Discussion on Personal Identity

Besides those reviewed in this essay, there are many other questions and possible answers surrounding personal identity. As such, I do not think personal identity can be reduced to one or a few factors such as physical persistence or some aspect of psychological continuity. It seems as if every attempt to define personal identity is met with some challenge and therefore perhaps personal identity is undefinable, or perhaps “there are no philosophical problems about identity” (Noonan & Curtis, 2004). An individual person is not an island. He is born into a network, community and social structure. Most people live in an interconnected society and complex ecosystem. To attempt to define the essence of a personal identity is to ignore hundreds, if not thousands of other variables which could define who a person is. While not in the analytical philosophical realm, Buddhism goes so far as to state there is no self and no identity (see section on Non-Self in Siderits, 2011).

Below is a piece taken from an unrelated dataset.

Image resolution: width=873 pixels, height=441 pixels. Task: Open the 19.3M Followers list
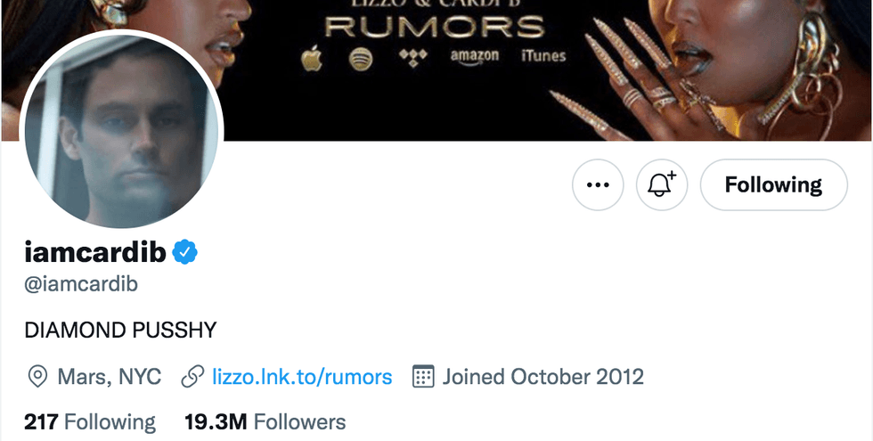[265, 421]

If I were to attempt some definition of personal identity, I would argue that every human being is unique and connected with others and his environment at the same time. The thousands of variables that constitute an identity of a person would not be the same from one identity to another. For example, the physical persistence and/or a causal link of psychological continuity of a person could apply and be one or two of the variables in defining personal identity, or not. I would even contend there could be overlapping factors of identities which could account for multiple personalities and reincarnation, which further underscores that personal identity is difficult to reduce to one or two factors.

In sum, while the physical persistence and psychological continuity explanations have merit, I don’t think either one adequately explains any essence of personal identity. I tend to lean towards the concept of a person simply being a part of a whole, not dissimilar to how an aspen tree is a part of a grove; and even that analogy is somewhat inadequate.

Conclusion

In conclusion, this essay briefly reviewed three considerations regarding personal identity: physical persistence, psychological continuity, and the idea that what truly matters is not personal identity, but that a person persists in some form or fashion. While I find these ideas useful in exploring the topic, I lean towards the idea that there is no philosophical problem to solve with personal identity, and if there could be an answer, no definitive, single essence of personal identity could be denoted. 


References

American Psychiatric Association. (2022). Diagnostic and statistical manual of mental disorders, text revision DSM-5-TR. (5th ed.). American Psychiatric Association

Ayer, A. J. (2001). Language, Truth And Logic. (eBook). Penguin Books. (Original work published 1936)

Bering, J. (2013, November 2). Ian Stevenson’s Case for the Afterlife: Are We “Skeptics” Really Just Cynics? Scientific American Blog Network. https://blogs.scientificamerican.com/bering-in-mind/ian-stevensone28099s-case-for-the-afterlife-are-we-e28098skepticse28099-really-just-cynics/ 

Costner Sizemore, C., & Huber, R. J. (1988). The Twenty-Two Faces of Eve. Individual Psychology, 44(1), 53-.

Gromak, J. A. (2015). Personal identity, survival and what matters. ProQuest Dissertations Publishing.

Olson, E. T. (2002, August 20). Personal Identity (Stanford Encyclopedia of Philosophy). Stanford.edu. https://plato.stanford.edu/entries/identity-personal/

Noonan, H., & Curtis, B. (2004, December 15). Identity (Stanford Encyclopedia of Philosophy). Stanford.edu. https://plato.stanford.edu/entries/identity/  

Shoemaker, S. (2004). Brown-Brownson Revisited. The Monist, 87(4), 573–593. https://doi.org/10.5840/monist200487429

Siderits, M. (2011). Buddha (Stanford Encyclopedia of Philosophy). Stanford.edu. https://plato.stanford.edu/entries/buddha/ 

Stevenson, I. (2016). Children Who Remember Previous Lives. McFarland.